— EXERCISE PROMPT —
Please update the material below by replacing each occurrence of "plus button" with "add button". Leave everything else unchanged.

— Data listing —
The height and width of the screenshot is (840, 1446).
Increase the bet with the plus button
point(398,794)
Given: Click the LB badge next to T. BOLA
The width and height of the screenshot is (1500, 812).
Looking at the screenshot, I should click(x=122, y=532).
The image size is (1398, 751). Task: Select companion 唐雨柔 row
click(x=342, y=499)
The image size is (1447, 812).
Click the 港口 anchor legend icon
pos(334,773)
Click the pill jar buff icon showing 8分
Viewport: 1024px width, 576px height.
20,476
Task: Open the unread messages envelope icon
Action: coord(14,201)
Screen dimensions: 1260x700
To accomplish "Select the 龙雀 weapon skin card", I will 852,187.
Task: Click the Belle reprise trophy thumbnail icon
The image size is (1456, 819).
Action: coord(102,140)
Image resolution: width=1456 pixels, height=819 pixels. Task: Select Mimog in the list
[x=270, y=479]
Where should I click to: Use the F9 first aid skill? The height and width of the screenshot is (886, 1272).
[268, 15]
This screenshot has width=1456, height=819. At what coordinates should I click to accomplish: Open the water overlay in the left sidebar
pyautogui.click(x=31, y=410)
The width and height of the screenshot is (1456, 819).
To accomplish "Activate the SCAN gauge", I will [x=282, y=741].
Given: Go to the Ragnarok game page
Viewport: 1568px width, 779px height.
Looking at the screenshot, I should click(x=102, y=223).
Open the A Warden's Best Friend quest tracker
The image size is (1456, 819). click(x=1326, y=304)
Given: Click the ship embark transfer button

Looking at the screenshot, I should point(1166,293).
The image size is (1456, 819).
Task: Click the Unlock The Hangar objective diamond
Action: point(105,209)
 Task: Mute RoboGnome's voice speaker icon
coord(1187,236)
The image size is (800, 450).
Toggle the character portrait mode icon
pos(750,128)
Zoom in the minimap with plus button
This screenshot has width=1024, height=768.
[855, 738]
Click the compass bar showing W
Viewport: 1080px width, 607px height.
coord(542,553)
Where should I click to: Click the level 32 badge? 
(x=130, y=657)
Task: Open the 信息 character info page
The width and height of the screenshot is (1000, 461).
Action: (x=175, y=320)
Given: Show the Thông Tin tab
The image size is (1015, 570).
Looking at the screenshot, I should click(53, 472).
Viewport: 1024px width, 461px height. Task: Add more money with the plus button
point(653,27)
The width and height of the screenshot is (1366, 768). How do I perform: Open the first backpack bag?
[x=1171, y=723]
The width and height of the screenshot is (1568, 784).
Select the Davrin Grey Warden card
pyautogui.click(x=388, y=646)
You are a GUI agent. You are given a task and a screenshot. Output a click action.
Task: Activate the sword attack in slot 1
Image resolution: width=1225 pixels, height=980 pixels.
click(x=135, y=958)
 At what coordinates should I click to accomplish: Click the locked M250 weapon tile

— THE REPLY —
The height and width of the screenshot is (840, 1446).
Increase the bet with the add button
point(398,794)
Given: Click the LB badge next to T. BOLA
The width and height of the screenshot is (1500, 812).
Looking at the screenshot, I should click(x=122, y=532).
The image size is (1398, 751). Task: Select companion 唐雨柔 row
click(x=342, y=499)
The image size is (1447, 812).
Click the 港口 anchor legend icon
pos(334,773)
Click the pill jar buff icon showing 8分
Viewport: 1024px width, 576px height.
20,476
Task: Open the unread messages envelope icon
Action: coord(14,201)
Screen dimensions: 1260x700
To accomplish "Select the 龙雀 weapon skin card", I will 852,187.
Task: Click the Belle reprise trophy thumbnail icon
The image size is (1456, 819).
Action: coord(102,140)
Image resolution: width=1456 pixels, height=819 pixels. Task: Select Mimog in the list
[x=270, y=479]
Where should I click to: Use the F9 first aid skill? The height and width of the screenshot is (886, 1272).
[268, 15]
This screenshot has width=1456, height=819. At what coordinates should I click to accomplish: Open the water overlay in the left sidebar
pyautogui.click(x=31, y=410)
The width and height of the screenshot is (1456, 819).
To accomplish "Activate the SCAN gauge", I will [x=282, y=741].
Given: Go to the Ragnarok game page
Viewport: 1568px width, 779px height.
Looking at the screenshot, I should click(x=102, y=223).
Open the A Warden's Best Friend quest tracker
The image size is (1456, 819). click(x=1326, y=304)
Given: Click the ship embark transfer button

Looking at the screenshot, I should point(1166,293).
The image size is (1456, 819).
Task: Click the Unlock The Hangar objective diamond
Action: point(105,209)
 Task: Mute RoboGnome's voice speaker icon
coord(1187,236)
The image size is (800, 450).
Toggle the character portrait mode icon
pos(750,128)
Zoom in the minimap with add button
This screenshot has width=1024, height=768.
[855, 738]
Click the compass bar showing W
Viewport: 1080px width, 607px height.
coord(542,553)
Where should I click to: Click the level 32 badge? 
(x=130, y=657)
Task: Open the 信息 character info page
The width and height of the screenshot is (1000, 461).
Action: (x=175, y=320)
Given: Show the Thông Tin tab
The image size is (1015, 570).
Looking at the screenshot, I should click(53, 472).
Viewport: 1024px width, 461px height. Task: Add more money with the add button
point(653,27)
The width and height of the screenshot is (1366, 768). How do I perform: Open the first backpack bag?
[x=1171, y=723]
The width and height of the screenshot is (1568, 784).
Select the Davrin Grey Warden card
pyautogui.click(x=388, y=646)
You are a GUI agent. You are given a task and a screenshot. Output a click action.
Task: Activate the sword attack in slot 1
Image resolution: width=1225 pixels, height=980 pixels.
click(x=135, y=958)
 At what coordinates should I click to accomplish: Click the locked M250 weapon tile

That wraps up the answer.